Comcast issued a statement today denying that it’s about to venture into such overt partisan territory.
The company says, “The blog reports that Comcast is an investor in, or partner of the
Right Network are inaccurate. We have no partnership with this venture
and have no plans to launch or distribute the network. As we have done
with hundreds of other content providers, we have met with the
network’s representatives. We do carry a number of independent networks
on Comcast representing a wide variety of interests and diverse
The network will be an on-demand cable offering, and also will be available online and on mobile phones in some form.
Billing itself as “all that is right with the world,” the intent of the network is “to entertain, engage, and enlighten Americans who are looking for
content that reflects and reinforces their perspective and worldview,” according to promotional materials. The backers of the venture call it a “new home for thought-provoking material from power brokers from Washington to Hollywood.” They say that the network will have “pro-America, pro-business, pro-military sensibilities.”
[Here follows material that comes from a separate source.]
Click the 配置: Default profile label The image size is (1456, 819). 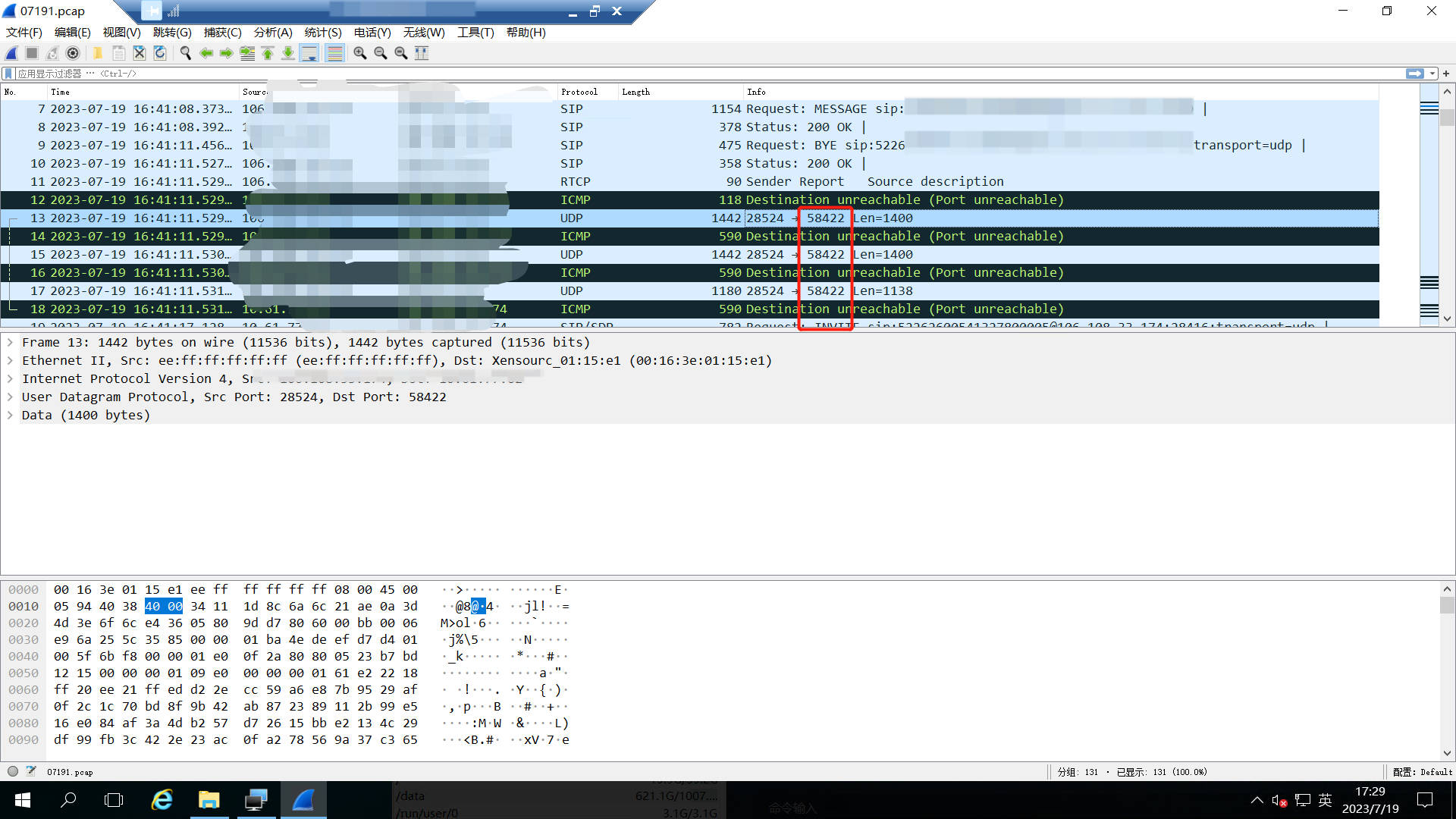pos(1422,772)
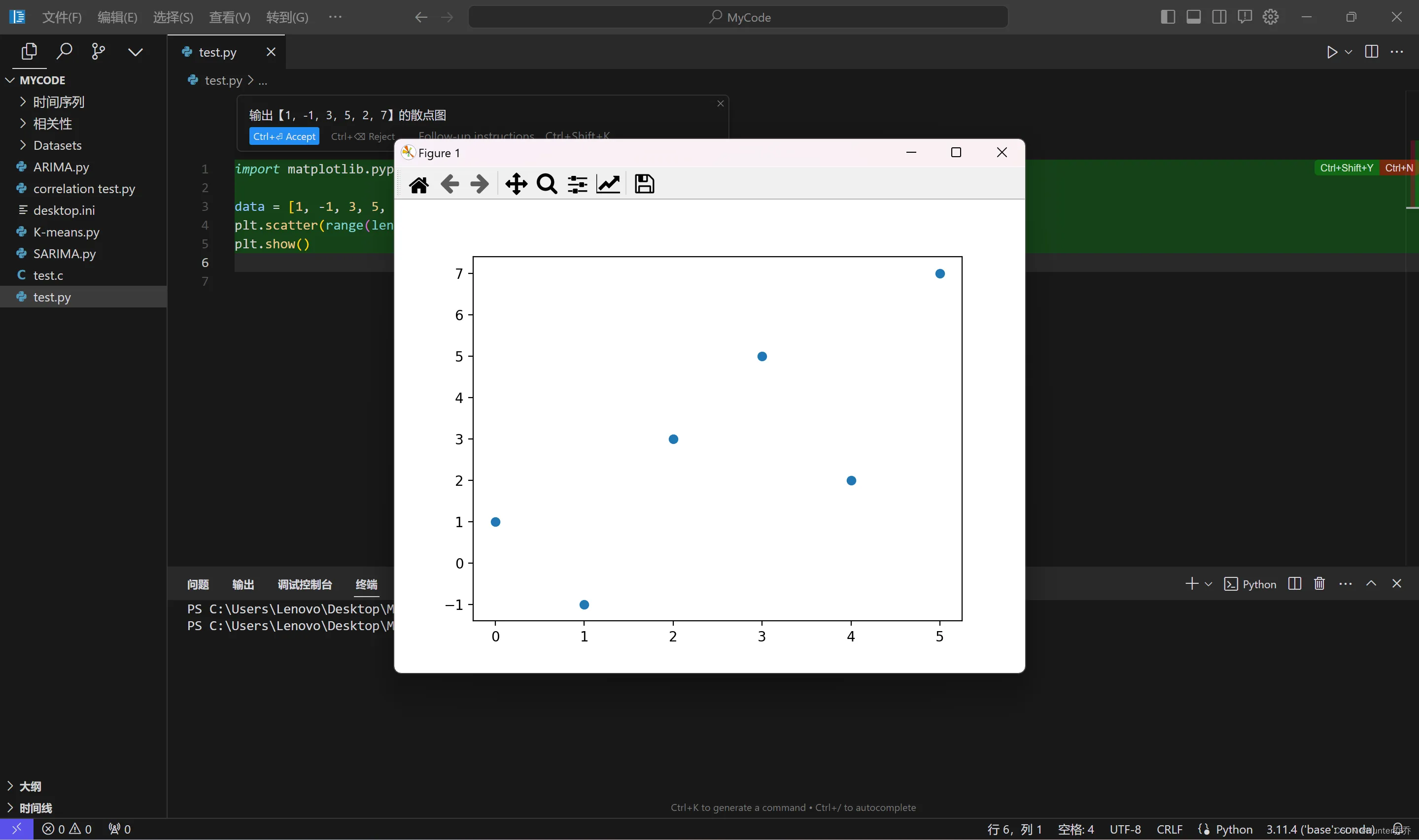Click the Save figure floppy disk icon
The height and width of the screenshot is (840, 1419).
(x=644, y=185)
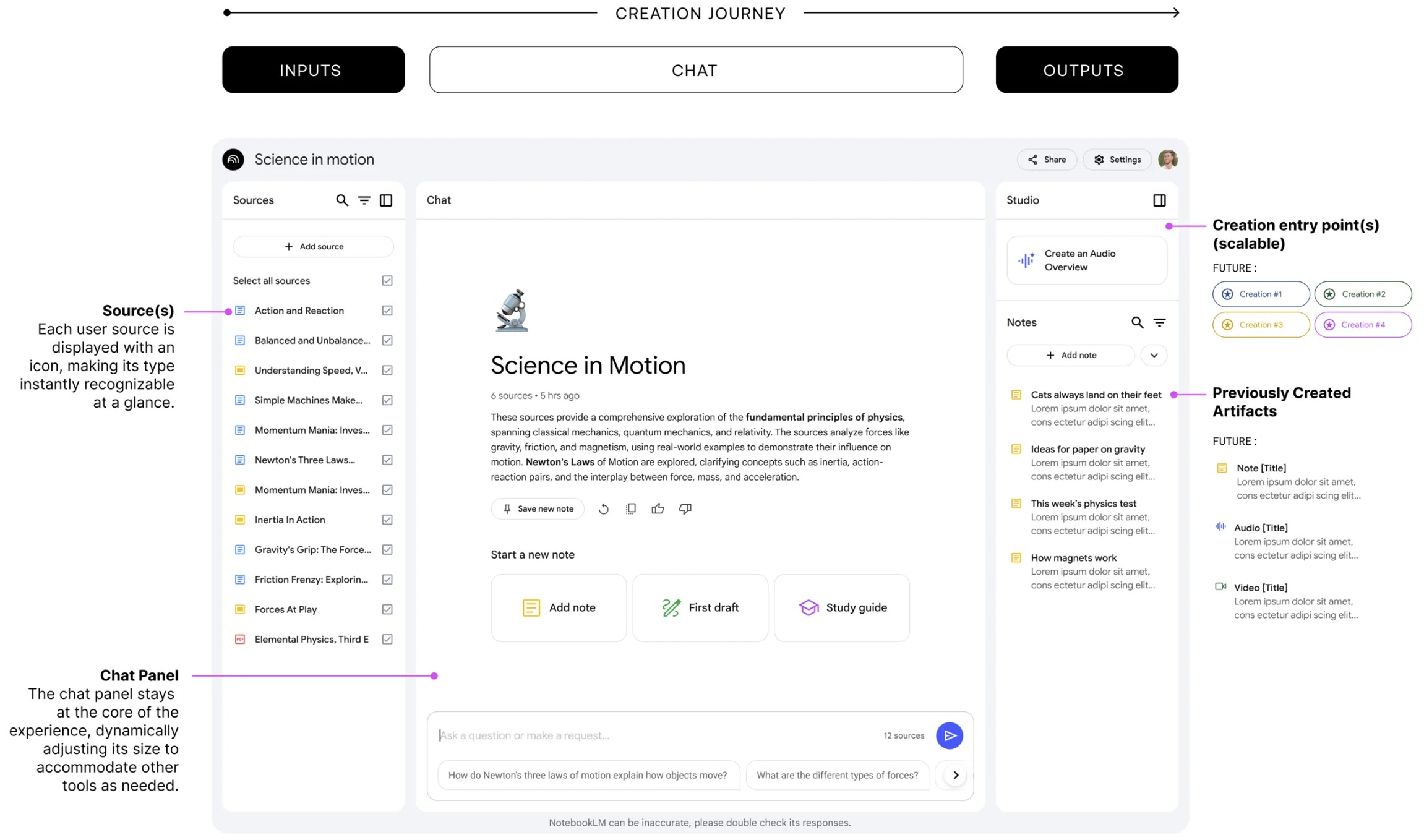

A promotional clip on its site features Kelsey Grammer, one of Hollywood’s prominent conservatives, explaining what it is: A mix of right-centric humor and information, for people upset with big government, bailouts, etc. It seems an effort to capitalize on the Tea Party movement and the perception that much of entertainment, whether from Jon Stewart or “Saturday Night Live,” has a liberal bent. The promotional packet features pictures of Minnesota Gov. Tim Pawlenty, who has embraced the tea party movement as he eyes 2012, on a computer screen.
The problem, as with any new cable startup, will be carriage. Comcast appears to be out of the equation for now, which eliminates a significant chunk of subscribers.
The rumors of Comcast’s involvement appear to have been triggered by the involvement of a Comcast executive — Ed Snider — in the network, although the company tells Politico that it does not mean that the company itself is involved in the network. But the company’s pitch also identifies Comcast as one of its “partners.”